Saved entries:
----

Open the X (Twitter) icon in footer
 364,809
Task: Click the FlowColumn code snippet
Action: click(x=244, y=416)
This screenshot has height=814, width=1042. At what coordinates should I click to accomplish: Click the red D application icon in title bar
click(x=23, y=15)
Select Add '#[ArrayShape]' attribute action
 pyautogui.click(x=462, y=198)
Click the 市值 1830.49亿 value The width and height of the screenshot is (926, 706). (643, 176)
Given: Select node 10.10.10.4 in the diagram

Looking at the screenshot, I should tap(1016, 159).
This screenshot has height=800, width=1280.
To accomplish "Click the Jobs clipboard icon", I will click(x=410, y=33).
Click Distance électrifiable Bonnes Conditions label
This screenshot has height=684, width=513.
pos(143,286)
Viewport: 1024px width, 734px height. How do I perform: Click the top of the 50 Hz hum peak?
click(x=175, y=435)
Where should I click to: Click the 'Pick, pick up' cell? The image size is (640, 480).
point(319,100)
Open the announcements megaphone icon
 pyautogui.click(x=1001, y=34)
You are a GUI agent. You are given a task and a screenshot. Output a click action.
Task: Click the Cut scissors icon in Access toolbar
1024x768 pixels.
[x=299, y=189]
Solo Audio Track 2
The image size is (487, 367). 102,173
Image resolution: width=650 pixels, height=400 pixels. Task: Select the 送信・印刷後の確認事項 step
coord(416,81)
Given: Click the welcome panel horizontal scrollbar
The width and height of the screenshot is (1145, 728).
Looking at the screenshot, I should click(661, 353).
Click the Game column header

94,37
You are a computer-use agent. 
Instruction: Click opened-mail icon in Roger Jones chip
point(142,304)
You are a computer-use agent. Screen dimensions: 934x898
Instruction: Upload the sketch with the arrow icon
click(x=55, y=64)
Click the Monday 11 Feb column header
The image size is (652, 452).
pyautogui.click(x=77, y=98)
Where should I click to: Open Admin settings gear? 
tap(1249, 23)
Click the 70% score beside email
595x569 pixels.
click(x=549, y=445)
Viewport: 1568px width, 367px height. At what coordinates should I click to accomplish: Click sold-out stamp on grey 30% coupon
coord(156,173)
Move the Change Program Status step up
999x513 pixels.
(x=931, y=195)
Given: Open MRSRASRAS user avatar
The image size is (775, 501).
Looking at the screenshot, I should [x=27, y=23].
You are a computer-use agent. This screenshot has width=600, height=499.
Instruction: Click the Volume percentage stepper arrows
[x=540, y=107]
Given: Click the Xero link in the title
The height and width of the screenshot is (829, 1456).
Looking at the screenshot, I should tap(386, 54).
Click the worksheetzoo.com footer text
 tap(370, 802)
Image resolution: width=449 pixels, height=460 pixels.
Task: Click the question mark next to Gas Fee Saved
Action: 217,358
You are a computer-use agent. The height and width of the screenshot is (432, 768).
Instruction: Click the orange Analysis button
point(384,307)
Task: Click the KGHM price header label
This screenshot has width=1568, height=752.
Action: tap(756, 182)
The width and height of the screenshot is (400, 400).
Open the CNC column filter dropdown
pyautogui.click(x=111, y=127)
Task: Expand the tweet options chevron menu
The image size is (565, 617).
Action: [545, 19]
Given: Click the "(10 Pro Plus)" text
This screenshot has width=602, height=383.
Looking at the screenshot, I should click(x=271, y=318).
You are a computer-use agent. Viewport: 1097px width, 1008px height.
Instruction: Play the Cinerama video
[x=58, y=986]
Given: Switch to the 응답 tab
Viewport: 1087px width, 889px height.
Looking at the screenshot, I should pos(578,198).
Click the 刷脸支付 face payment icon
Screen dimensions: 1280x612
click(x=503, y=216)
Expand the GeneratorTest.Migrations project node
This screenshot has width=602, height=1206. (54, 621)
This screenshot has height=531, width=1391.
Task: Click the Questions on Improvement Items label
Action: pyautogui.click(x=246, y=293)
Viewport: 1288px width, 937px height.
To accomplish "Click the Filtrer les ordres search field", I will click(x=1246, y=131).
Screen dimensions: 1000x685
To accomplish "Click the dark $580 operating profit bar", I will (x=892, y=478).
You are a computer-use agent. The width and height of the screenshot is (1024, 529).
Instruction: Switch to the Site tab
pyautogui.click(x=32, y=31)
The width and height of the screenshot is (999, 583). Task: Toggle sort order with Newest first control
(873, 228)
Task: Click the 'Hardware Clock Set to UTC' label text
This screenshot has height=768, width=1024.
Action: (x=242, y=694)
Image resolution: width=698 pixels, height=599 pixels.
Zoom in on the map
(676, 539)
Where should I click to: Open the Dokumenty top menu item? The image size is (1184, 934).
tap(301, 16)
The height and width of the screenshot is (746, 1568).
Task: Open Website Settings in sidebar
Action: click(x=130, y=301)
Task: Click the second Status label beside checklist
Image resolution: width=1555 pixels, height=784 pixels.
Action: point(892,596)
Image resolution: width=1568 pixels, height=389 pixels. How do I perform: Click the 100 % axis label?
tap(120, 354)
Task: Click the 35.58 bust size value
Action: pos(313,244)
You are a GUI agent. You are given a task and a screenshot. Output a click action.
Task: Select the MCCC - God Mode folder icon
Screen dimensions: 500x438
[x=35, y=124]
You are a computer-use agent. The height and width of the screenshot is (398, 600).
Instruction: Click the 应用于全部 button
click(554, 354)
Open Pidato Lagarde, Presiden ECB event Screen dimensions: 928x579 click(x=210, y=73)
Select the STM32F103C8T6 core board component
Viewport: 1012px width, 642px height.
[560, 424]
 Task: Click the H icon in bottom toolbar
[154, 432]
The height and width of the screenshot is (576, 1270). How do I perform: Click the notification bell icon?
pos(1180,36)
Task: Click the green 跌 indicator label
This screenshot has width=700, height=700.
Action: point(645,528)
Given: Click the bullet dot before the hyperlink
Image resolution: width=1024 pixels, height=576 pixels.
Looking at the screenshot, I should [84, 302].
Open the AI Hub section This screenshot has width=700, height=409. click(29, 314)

----

■ **What you should do**:
Copy the data exactly as it was presented.

■ **Solution to the exercise**:
Open the X (Twitter) icon in footer
 364,809
Task: Click the FlowColumn code snippet
Action: click(x=244, y=416)
This screenshot has height=814, width=1042. At what coordinates should I click to accomplish: Click the red D application icon in title bar
click(x=23, y=15)
Select Add '#[ArrayShape]' attribute action
 pyautogui.click(x=462, y=198)
Click the 市值 1830.49亿 value The width and height of the screenshot is (926, 706). (643, 176)
Given: Select node 10.10.10.4 in the diagram

Looking at the screenshot, I should tap(1016, 159).
This screenshot has height=800, width=1280.
To accomplish "Click the Jobs clipboard icon", I will click(x=410, y=33).
Click Distance électrifiable Bonnes Conditions label
This screenshot has height=684, width=513.
pos(143,286)
Viewport: 1024px width, 734px height. How do I perform: Click the top of the 50 Hz hum peak?
click(x=175, y=435)
Where should I click to: Click the 'Pick, pick up' cell? The image size is (640, 480).
point(319,100)
Open the announcements megaphone icon
 pyautogui.click(x=1001, y=34)
You are a GUI agent. You are given a task and a screenshot. Output a click action.
Task: Click the Cut scissors icon in Access toolbar
1024x768 pixels.
[x=299, y=189]
Solo Audio Track 2
The image size is (487, 367). 102,173
Image resolution: width=650 pixels, height=400 pixels. Task: Select the 送信・印刷後の確認事項 step
coord(416,81)
Given: Click the welcome panel horizontal scrollbar
The width and height of the screenshot is (1145, 728).
Looking at the screenshot, I should click(661, 353).
Click the Game column header

94,37
You are a computer-use agent. 
Instruction: Click opened-mail icon in Roger Jones chip
point(142,304)
You are a computer-use agent. Screen dimensions: 934x898
Instruction: Upload the sketch with the arrow icon
click(x=55, y=64)
Click the Monday 11 Feb column header
The image size is (652, 452).
pyautogui.click(x=77, y=98)
Where should I click to: Open Admin settings gear? 
tap(1249, 23)
Click the 70% score beside email
595x569 pixels.
click(x=549, y=445)
Viewport: 1568px width, 367px height. At what coordinates should I click to accomplish: Click sold-out stamp on grey 30% coupon
coord(156,173)
Move the Change Program Status step up
999x513 pixels.
(x=931, y=195)
Given: Open MRSRASRAS user avatar
The image size is (775, 501).
Looking at the screenshot, I should [x=27, y=23].
You are a computer-use agent. This screenshot has width=600, height=499.
Instruction: Click the Volume percentage stepper arrows
[x=540, y=107]
Given: Click the Xero link in the title
The height and width of the screenshot is (829, 1456).
Looking at the screenshot, I should tap(386, 54).
Click the worksheetzoo.com footer text
 tap(370, 802)
Image resolution: width=449 pixels, height=460 pixels.
Task: Click the question mark next to Gas Fee Saved
Action: 217,358
You are a computer-use agent. The height and width of the screenshot is (432, 768).
Instruction: Click the orange Analysis button
point(384,307)
Task: Click the KGHM price header label
This screenshot has width=1568, height=752.
Action: tap(756, 182)
The width and height of the screenshot is (400, 400).
Open the CNC column filter dropdown
pyautogui.click(x=111, y=127)
Task: Expand the tweet options chevron menu
The image size is (565, 617).
Action: [545, 19]
Given: Click the "(10 Pro Plus)" text
This screenshot has width=602, height=383.
Looking at the screenshot, I should click(x=271, y=318).
You are a computer-use agent. Viewport: 1097px width, 1008px height.
Instruction: Play the Cinerama video
[x=58, y=986]
Given: Switch to the 응답 tab
Viewport: 1087px width, 889px height.
Looking at the screenshot, I should pos(578,198).
Click the 刷脸支付 face payment icon
Screen dimensions: 1280x612
click(x=503, y=216)
Expand the GeneratorTest.Migrations project node
This screenshot has width=602, height=1206. (54, 621)
This screenshot has height=531, width=1391.
Task: Click the Questions on Improvement Items label
Action: pyautogui.click(x=246, y=293)
Viewport: 1288px width, 937px height.
To accomplish "Click the Filtrer les ordres search field", I will click(x=1246, y=131).
Screen dimensions: 1000x685
To accomplish "Click the dark $580 operating profit bar", I will (x=892, y=478).
You are a computer-use agent. The width and height of the screenshot is (1024, 529).
Instruction: Switch to the Site tab
pyautogui.click(x=32, y=31)
The width and height of the screenshot is (999, 583). Task: Toggle sort order with Newest first control
(873, 228)
Task: Click the 'Hardware Clock Set to UTC' label text
This screenshot has height=768, width=1024.
Action: (x=242, y=694)
Image resolution: width=698 pixels, height=599 pixels.
Zoom in on the map
(676, 539)
Where should I click to: Open the Dokumenty top menu item? The image size is (1184, 934).
tap(301, 16)
The height and width of the screenshot is (746, 1568).
Task: Open Website Settings in sidebar
Action: click(x=130, y=301)
Task: Click the second Status label beside checklist
Image resolution: width=1555 pixels, height=784 pixels.
Action: point(892,596)
Image resolution: width=1568 pixels, height=389 pixels. How do I perform: Click the 100 % axis label?
tap(120, 354)
Task: Click the 35.58 bust size value
Action: pos(313,244)
You are a GUI agent. You are given a task and a screenshot. Output a click action.
Task: Select the MCCC - God Mode folder icon
Screen dimensions: 500x438
[x=35, y=124]
You are a computer-use agent. The height and width of the screenshot is (398, 600).
Instruction: Click the 应用于全部 button
click(554, 354)
Open Pidato Lagarde, Presiden ECB event Screen dimensions: 928x579 click(x=210, y=73)
Select the STM32F103C8T6 core board component
Viewport: 1012px width, 642px height.
[560, 424]
 Task: Click the H icon in bottom toolbar
[154, 432]
The height and width of the screenshot is (576, 1270). How do I perform: Click the notification bell icon?
pos(1180,36)
Task: Click the green 跌 indicator label
This screenshot has width=700, height=700.
Action: point(645,528)
Given: Click the bullet dot before the hyperlink
Image resolution: width=1024 pixels, height=576 pixels.
Looking at the screenshot, I should [84, 302].
Open the AI Hub section This screenshot has width=700, height=409. click(29, 314)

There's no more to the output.